Is The Federalist Society a conspiracy? They have open meetings. How about labor unions?



Did you read the article? His answer is yes, all organized action qualifies as a conspiracy, and that it's important to distinguish between conspiracy theory and conspiracy practice


> all organized action qualifies as a conspiracy

The dictionary definition disagrees. It adds qualifiers like 'secret' and 'unlawful' and/or 'harmful'.


I mean, how do would this present the FBI action against social movement groups in the 1970s?

The actions against the black panthers, for instance, were secret and harmful to the group and the question of the legal status of those actions is open. The same could be said with regards the US treatment of the American Indian Movement, or many, many actions taken against labor organizers in the late 19th C.

Much could be said of about anything the CIA has done in its history.

IMO, it's more useful to just open up the term to any organization that acts in concert, because then a lot of the fuzzy distinctions between, say a government that isn't acting in the direct interests of its entire population and a criminal cartel.

Those are clearly different kinds of organizations, but "harmful" and "legal" become questionable in many situations.
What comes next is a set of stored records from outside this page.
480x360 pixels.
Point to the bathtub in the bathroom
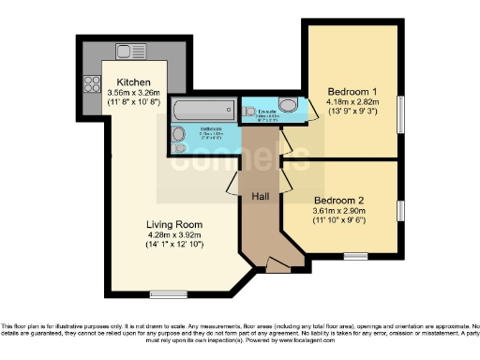click(204, 111)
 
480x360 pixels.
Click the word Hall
click(261, 197)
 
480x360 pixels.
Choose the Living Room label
click(174, 224)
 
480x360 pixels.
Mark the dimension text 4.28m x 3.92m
click(174, 234)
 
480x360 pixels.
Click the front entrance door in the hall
click(275, 264)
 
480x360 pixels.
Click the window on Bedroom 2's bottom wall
click(355, 255)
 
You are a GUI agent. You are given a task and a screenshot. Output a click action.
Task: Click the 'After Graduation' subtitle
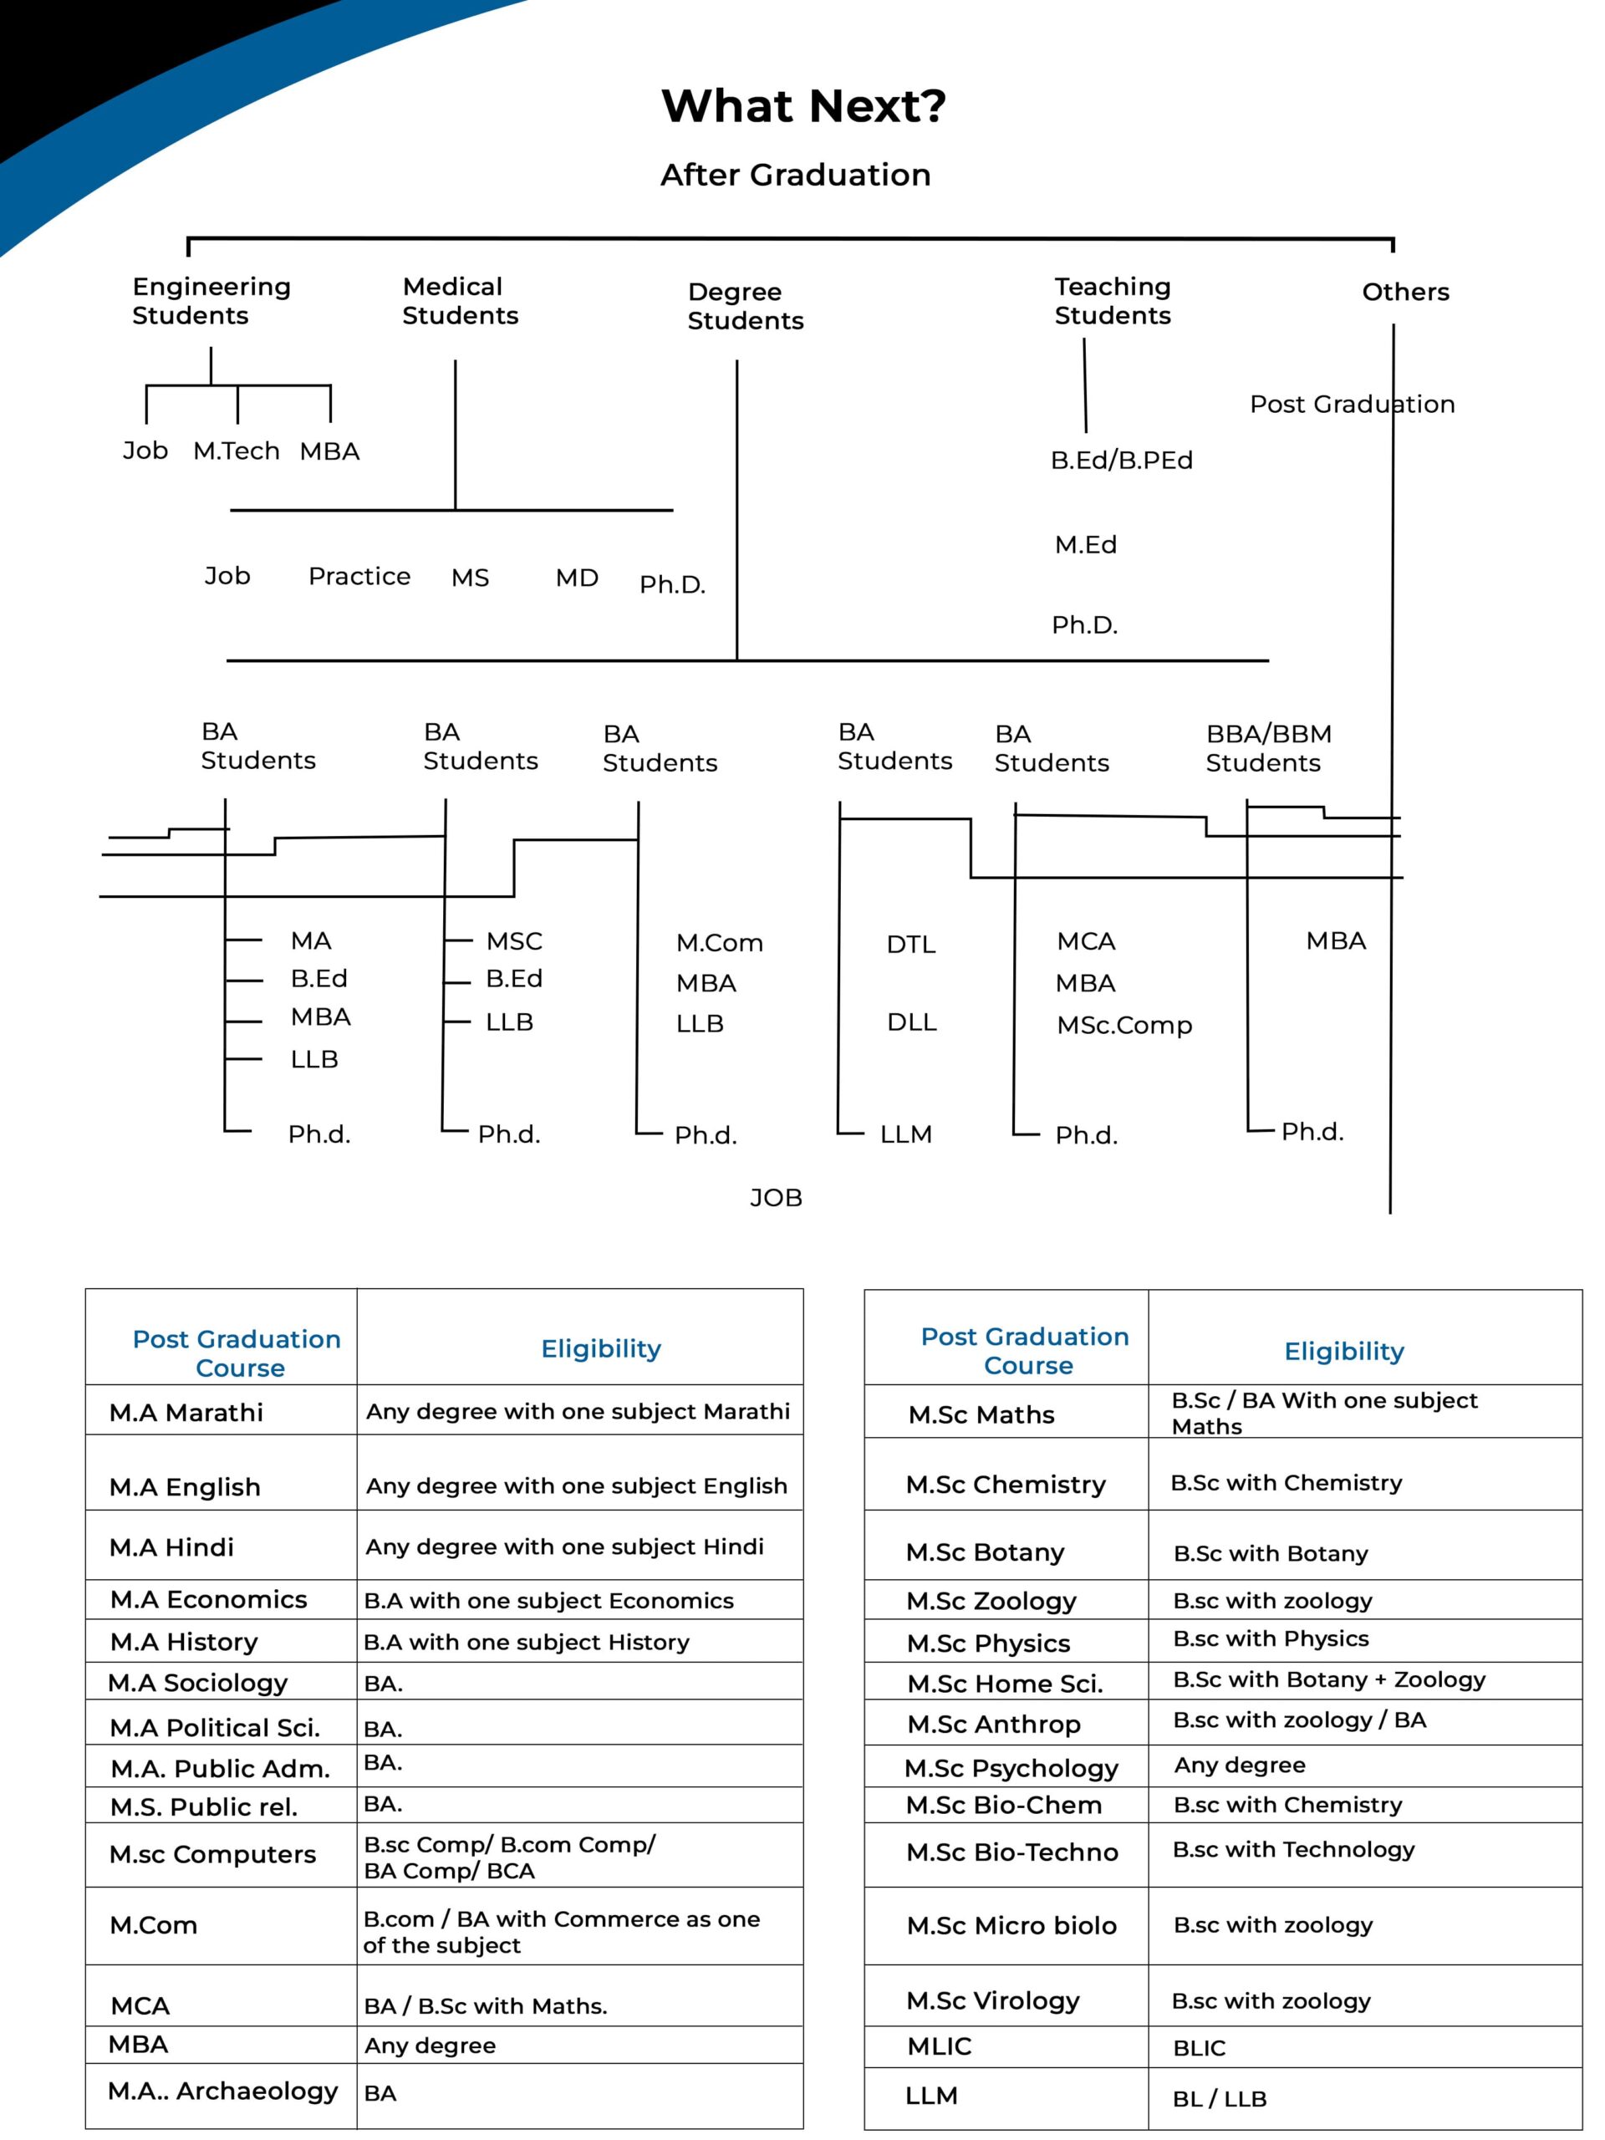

In one definition. In another it simply says that "conspiracy" is "the act of conspiring" and one of the definitions of "conspire" is:

to act in harmony toward a common end

https://www.merriam-webster.com/dictionary/conspire

That said, I don't think there's much question that the more common-place, colloquial definition includes the "secret" and probably "unlawful" aspects. But somebody who uses these terms in the other sense isn't necessarily wrong.


agree.. fragmenting words by colloquialism tends to obscure the deeper and more complete 'sense' that existed before the fragmentation - so we're left with more precise words, but less linguistic cohesion

a similar example of a word that has become so loaded by the negative sense would be 'propaganda' - technically all political speech is propaganda, but in colloquial usage the term is so bogged down to mean roughly 'blatant and overt totalitarian propaganda' that we can hardly see the inherent political bias in 'acceptable' political statements, and are more prone to be influenced by them as a result


Ed does try to make the distinction between a 'true' conspiracy (ie one that is actually happening) and a 'false' one (one that's just made up, and doesn't actually exist except as in the minds of its believers) - one is possibly justifiable paranoia (for example what Ed showed us about the NSA), the other mass delusion (cough-q-cough)


Ed? Do you know him?


How is that different from everybody here calling Mr. Thorwalds by his given name?